Taking Mecca -- let alone defiling it -- just doesn't seem worth the cost or hassle. They are ruling over a large Muslim population -- as opposed to the early caliphs, who conquered Christians that had greater grievance with Constantinople than with the nascent Muslim faith. They are surrounded by Muslim powers -- the Almohads if they have Egypt, the Fatimids if they dont, and the eventual successor to the Seljuks in Iran. The Qarmatians, OTOH, were a Shiite religious movement drawing on existing and reinvigorated Shiite sentiments in the aftermath of the crippling Zanj rebellion and the rise of the Fatimids -- a much different playing field compared to overstretched European conquerors who rely on foreign allies to win any sustained conflict with the Ummah. That part of Arabia and Iraq had been the historical center of Shiite partisans since the time of Ali and Hussein.

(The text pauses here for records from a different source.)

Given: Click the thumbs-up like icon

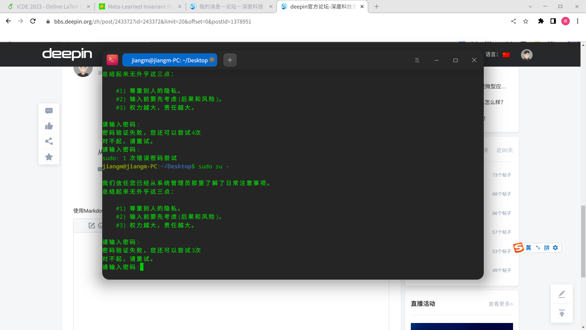Looking at the screenshot, I should (49, 126).
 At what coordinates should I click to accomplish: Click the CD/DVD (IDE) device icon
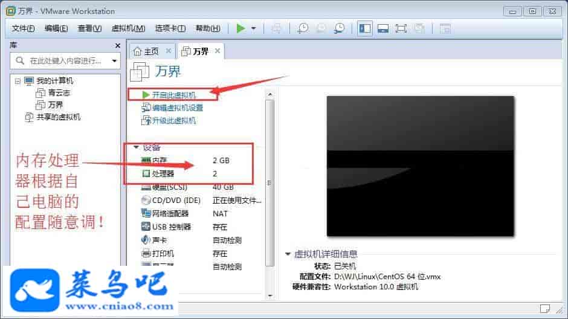click(x=146, y=200)
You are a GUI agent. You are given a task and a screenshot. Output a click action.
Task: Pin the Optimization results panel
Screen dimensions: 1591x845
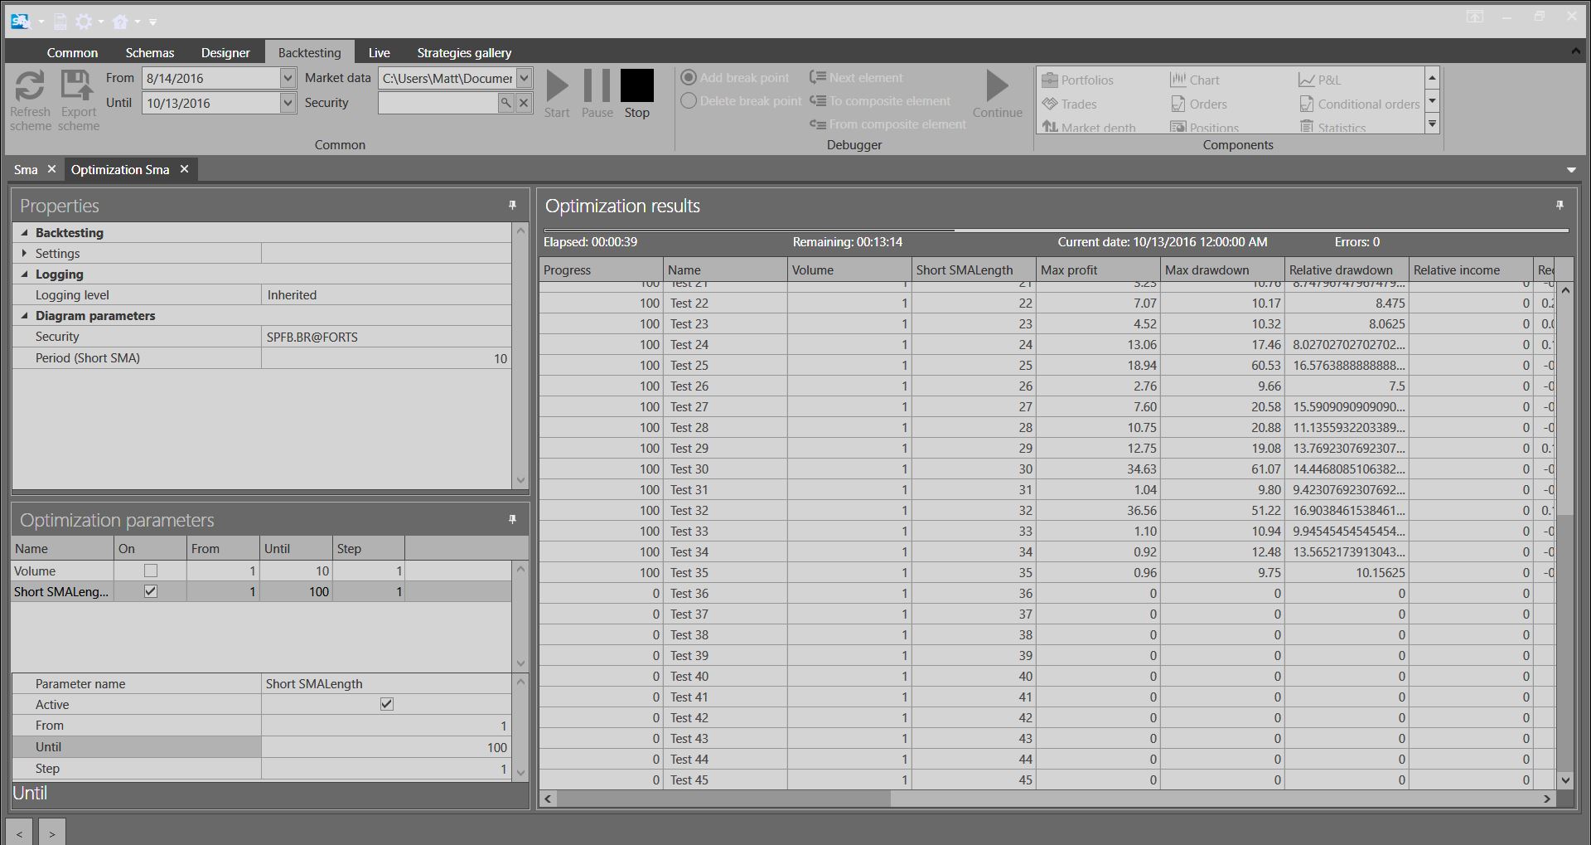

The Muslim infighting helps them out, as we have seen in the 2nd Crusade -- but openly defiling Mecca will have consequences. After all, Fatimid Caliph al-Hakim's atrocities against pilgrims and the Holy Sepulchre were one of the major motivations for the Crusades IOTL and ITTL. I see no reason for Muslims to react differently, particularly when they have shorter supply lines and a ready-made fifth column throughout the Crusader state. A proper response may take decades; personally, the risk of revolt and reprisals from, say, the Hashashin, would be immediate.
And it's not as if the Romans would necessarily bail them out either, which a) deprives the Crusaders of their best ally with the best supply lines and b) makes the travel of Western European help that much harder.